ビリー・ホリデイやエラ・フィッツジェラルド、メル・トーメといった、私たちのよく知っているジャズヴォーカルの名盤も紹介されているのだか、本作のユニークさはそこにはとどまらず、スティーリー・ダンやカーリー・サイモン、果てはポール・マカートニー、レディ・ガガまでもが紹介されいるところ。
ジャズであろうと、ソウル、ロックであろうと、ヴォーカルというのは、歌っているという事自体は全く同じであり、そこがジャズとそれ以外のジャンルを横断しやすい(而してそれは得体の知れないものにもなり得る)という点に氏は注目したラインナップになっている。
既に、これまでの著作でも、スティングやジョニ・ミッチェル、ブリジット・フォンテーヌのアルバムを「ジャズアルバム」として紹介してきた氏の考えを更に推し進めたのが本著で、実に楽しく読んだ。
美空ひばりやザ・ピーナッツリンゴ・スターまでもが登場するバラエティの広さは、ジャンルについての固定観念の強い人には外道扱いであろうが、いろんなジャンルの音楽を縦横無尽に楽しむ人々にとっては愉快極まりないラインナップである。
私もそれなりにジャズは聴いてきたつもりだが、ここに紹介されているアルバムの半分も聴いていないのでありました。

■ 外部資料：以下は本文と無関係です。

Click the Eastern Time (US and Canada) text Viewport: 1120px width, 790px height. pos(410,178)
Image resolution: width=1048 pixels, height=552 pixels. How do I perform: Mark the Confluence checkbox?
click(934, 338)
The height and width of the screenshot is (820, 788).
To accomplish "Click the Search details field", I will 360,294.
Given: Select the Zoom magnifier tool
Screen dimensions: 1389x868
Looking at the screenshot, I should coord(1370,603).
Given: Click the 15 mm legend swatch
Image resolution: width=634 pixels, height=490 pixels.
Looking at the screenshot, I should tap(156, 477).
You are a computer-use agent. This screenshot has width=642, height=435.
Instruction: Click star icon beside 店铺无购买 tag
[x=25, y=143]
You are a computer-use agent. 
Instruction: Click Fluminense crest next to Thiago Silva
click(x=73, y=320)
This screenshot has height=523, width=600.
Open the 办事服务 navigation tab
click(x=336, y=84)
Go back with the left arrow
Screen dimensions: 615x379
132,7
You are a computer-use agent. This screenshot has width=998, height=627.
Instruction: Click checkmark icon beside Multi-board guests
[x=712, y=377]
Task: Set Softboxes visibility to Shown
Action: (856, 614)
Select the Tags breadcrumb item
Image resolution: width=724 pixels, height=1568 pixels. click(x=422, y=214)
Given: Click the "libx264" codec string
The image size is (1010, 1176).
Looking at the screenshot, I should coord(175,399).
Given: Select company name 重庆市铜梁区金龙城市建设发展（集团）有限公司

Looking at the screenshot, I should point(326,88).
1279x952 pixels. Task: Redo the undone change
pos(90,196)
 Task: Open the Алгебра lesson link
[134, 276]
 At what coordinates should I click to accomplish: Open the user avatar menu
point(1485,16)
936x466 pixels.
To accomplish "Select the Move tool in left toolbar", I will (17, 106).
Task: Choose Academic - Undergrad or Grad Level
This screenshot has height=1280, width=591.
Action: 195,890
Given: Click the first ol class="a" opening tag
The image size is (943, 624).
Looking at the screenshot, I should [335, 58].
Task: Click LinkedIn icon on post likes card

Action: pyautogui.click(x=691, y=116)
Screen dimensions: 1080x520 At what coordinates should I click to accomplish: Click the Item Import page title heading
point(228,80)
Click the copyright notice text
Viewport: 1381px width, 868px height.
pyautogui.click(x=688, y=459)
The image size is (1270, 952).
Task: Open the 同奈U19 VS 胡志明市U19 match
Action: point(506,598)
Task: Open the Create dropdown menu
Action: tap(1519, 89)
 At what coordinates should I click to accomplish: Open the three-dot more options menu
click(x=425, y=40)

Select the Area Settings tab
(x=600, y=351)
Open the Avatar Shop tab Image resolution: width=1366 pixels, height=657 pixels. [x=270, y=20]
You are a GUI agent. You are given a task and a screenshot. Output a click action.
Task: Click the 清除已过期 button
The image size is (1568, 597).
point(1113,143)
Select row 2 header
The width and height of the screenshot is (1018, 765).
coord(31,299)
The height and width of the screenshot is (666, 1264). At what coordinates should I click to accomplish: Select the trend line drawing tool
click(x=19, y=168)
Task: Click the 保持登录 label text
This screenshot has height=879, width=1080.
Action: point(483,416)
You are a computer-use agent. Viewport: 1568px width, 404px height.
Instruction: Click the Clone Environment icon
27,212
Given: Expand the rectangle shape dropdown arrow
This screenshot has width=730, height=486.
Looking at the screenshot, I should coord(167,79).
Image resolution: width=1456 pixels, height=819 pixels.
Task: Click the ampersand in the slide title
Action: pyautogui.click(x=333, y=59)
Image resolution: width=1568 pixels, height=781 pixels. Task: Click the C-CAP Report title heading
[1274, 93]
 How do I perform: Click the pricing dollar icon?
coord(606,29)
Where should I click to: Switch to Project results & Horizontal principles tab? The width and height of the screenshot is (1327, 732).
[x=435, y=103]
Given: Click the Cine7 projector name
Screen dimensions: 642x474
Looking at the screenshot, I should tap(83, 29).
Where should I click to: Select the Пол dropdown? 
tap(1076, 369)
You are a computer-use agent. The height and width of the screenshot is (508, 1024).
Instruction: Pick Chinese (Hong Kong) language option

とりわけ氏が強調するのは、近年のジャズアルバムにおけるインストとヴォーカルのフラットさであり、それがまたしても周辺音楽を貪欲に取り込んでいき、またしてもそれがジャズを変貌させていくという、ジャズが本然的に持ち合わせている性格が、ヴォーカルに注目しているとハッキリと見えてくる事である。
現在のジャズの動向を知る上でも、過去の巨人たちの明唱を聴く上でも大変有益な好著。